▎ 摘　　要

Dopamine (DA) is one of the most significant neurotransmitters, and it has a major role in the central nervous system, such as in cognition, motivation, and memory. Some neural diseases, including Alzheimer's disease (AD) and Parkinson's diseases (PD), are related with a lack of DA. Thus, the detection of DA is necessary for the early diagnosis of such diseases.

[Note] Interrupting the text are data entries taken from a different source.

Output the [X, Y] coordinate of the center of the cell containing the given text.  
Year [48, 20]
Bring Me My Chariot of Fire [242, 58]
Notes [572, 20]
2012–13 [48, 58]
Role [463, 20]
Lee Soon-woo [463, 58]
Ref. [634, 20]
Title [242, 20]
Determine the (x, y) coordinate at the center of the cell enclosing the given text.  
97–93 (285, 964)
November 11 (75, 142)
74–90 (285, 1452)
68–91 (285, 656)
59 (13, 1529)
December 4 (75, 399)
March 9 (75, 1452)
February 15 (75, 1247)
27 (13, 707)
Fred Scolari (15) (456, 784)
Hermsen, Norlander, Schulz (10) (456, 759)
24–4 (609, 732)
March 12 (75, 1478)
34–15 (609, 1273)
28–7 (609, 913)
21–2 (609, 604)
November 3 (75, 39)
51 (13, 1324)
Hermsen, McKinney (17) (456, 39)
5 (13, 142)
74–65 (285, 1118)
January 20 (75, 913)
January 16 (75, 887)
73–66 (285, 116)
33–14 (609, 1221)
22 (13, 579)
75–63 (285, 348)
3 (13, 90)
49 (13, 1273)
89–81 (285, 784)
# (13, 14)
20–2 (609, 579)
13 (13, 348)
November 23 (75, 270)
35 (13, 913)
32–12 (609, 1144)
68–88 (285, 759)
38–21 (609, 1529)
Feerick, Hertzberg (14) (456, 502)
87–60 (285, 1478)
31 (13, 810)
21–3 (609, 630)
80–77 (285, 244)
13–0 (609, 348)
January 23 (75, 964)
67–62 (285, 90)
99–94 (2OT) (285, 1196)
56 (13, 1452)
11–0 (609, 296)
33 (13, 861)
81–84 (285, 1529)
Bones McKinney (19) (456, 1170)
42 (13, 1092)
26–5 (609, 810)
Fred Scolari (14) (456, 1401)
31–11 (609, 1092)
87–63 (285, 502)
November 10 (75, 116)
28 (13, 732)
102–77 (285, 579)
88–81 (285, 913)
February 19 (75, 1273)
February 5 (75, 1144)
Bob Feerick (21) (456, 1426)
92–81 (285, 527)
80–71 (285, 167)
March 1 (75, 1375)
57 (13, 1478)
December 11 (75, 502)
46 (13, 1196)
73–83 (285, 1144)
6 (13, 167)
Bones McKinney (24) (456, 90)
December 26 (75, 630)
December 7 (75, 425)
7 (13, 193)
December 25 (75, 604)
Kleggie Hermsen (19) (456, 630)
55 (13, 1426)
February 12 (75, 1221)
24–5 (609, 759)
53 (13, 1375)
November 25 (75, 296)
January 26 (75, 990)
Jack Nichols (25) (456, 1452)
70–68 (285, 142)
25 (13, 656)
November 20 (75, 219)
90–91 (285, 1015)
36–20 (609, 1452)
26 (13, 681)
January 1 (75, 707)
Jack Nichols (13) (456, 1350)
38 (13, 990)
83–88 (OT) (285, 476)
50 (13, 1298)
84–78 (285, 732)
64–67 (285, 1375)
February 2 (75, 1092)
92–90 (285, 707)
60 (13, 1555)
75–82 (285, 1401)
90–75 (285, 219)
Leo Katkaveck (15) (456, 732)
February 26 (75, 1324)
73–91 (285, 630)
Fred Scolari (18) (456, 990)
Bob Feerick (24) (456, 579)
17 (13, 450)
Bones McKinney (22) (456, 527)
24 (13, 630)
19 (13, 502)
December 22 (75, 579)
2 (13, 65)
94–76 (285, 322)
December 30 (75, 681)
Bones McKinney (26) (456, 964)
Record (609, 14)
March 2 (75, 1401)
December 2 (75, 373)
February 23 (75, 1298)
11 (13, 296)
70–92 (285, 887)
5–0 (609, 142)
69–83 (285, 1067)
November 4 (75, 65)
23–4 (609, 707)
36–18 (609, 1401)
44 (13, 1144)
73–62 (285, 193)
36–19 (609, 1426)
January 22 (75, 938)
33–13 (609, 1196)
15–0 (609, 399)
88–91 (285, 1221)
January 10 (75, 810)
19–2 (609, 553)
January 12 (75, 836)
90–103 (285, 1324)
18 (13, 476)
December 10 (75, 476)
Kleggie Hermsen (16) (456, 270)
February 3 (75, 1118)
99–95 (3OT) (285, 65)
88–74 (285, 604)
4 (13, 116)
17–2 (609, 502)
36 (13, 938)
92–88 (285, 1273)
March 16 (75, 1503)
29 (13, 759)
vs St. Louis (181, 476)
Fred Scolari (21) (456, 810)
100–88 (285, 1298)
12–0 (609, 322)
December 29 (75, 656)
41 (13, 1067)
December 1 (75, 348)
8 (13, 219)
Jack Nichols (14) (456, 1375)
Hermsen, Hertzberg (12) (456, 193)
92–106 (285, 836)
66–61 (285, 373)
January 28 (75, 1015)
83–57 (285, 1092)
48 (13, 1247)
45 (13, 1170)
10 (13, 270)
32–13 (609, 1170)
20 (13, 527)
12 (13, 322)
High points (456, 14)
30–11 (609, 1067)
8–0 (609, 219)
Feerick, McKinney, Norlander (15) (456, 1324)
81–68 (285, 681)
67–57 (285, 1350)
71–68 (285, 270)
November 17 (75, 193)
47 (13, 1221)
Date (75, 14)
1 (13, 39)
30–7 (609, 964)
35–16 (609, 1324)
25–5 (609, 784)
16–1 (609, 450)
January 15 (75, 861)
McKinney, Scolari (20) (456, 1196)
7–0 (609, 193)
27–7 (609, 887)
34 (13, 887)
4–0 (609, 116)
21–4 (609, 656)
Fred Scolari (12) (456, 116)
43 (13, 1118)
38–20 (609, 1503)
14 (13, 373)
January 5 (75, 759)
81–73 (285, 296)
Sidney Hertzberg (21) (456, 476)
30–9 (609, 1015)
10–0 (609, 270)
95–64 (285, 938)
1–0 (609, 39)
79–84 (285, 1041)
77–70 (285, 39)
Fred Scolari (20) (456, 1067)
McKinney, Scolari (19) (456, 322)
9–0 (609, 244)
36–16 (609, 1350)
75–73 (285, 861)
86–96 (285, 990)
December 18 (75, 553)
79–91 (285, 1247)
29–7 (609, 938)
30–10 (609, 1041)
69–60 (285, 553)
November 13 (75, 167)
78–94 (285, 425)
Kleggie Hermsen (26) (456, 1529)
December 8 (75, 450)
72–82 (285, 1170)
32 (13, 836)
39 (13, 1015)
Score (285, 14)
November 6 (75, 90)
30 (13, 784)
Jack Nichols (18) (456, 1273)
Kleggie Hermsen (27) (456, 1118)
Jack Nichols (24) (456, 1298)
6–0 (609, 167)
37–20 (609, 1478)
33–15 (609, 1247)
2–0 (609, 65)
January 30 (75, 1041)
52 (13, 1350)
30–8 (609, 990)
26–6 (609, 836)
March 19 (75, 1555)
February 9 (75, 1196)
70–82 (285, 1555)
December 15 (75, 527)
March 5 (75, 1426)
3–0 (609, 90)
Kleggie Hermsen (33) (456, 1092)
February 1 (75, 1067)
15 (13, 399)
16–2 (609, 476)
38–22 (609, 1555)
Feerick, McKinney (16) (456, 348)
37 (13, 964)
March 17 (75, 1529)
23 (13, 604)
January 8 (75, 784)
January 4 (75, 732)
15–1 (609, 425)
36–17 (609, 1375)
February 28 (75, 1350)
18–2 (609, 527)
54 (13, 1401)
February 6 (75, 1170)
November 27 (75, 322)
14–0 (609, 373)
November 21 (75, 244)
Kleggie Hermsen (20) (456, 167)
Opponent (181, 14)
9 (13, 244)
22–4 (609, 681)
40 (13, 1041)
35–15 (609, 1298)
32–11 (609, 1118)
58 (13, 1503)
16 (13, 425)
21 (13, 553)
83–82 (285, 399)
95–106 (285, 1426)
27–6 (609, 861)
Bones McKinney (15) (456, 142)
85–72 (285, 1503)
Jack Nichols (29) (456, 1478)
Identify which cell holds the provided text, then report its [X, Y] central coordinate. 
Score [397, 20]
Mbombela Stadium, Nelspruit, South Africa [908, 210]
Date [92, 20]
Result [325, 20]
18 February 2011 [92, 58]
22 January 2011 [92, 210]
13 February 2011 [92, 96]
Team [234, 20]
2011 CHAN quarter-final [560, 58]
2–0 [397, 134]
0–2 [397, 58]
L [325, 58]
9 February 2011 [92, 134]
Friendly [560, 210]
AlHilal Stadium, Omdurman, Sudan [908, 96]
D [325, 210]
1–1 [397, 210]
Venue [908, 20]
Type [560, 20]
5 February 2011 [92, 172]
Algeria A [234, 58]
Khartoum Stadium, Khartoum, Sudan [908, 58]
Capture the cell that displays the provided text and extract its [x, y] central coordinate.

In this study, we fabricate an electrochemical sensor by modifying an electrode with reduced graphene oxide sheet (rGS)-gold nanoparticle (GNP) complexes to determine DA and ascorbic acid (AA) in a mixture within a range of 0.1-100 mu M. The rGS was used to improve the selectivity of the sensor by having pi-pi interaction with DA, and the GNPs improved the sensitivity due to their great conductivity and large surface area. As a result, when the GNPs were immobilized on the rGS surface, the sensor exhibited greatly improved electrocatalytic activity compared with other cases, such as the individual application of rGS or GNPs. The performance of the sensor with the modified electrode was confirmed by scanning electron microscopy (SEM), cyclic voltammetry (CV), and differential pulse voltammetry (DPV) measurements. The results showed that it had linearity in the range of 0.1-100 mu M of DA and the limit of detection was 0.098 mu M in the presence of AA 400 mu M. Therefore, it could be applied to medical biosensors to diagnose neural diseases.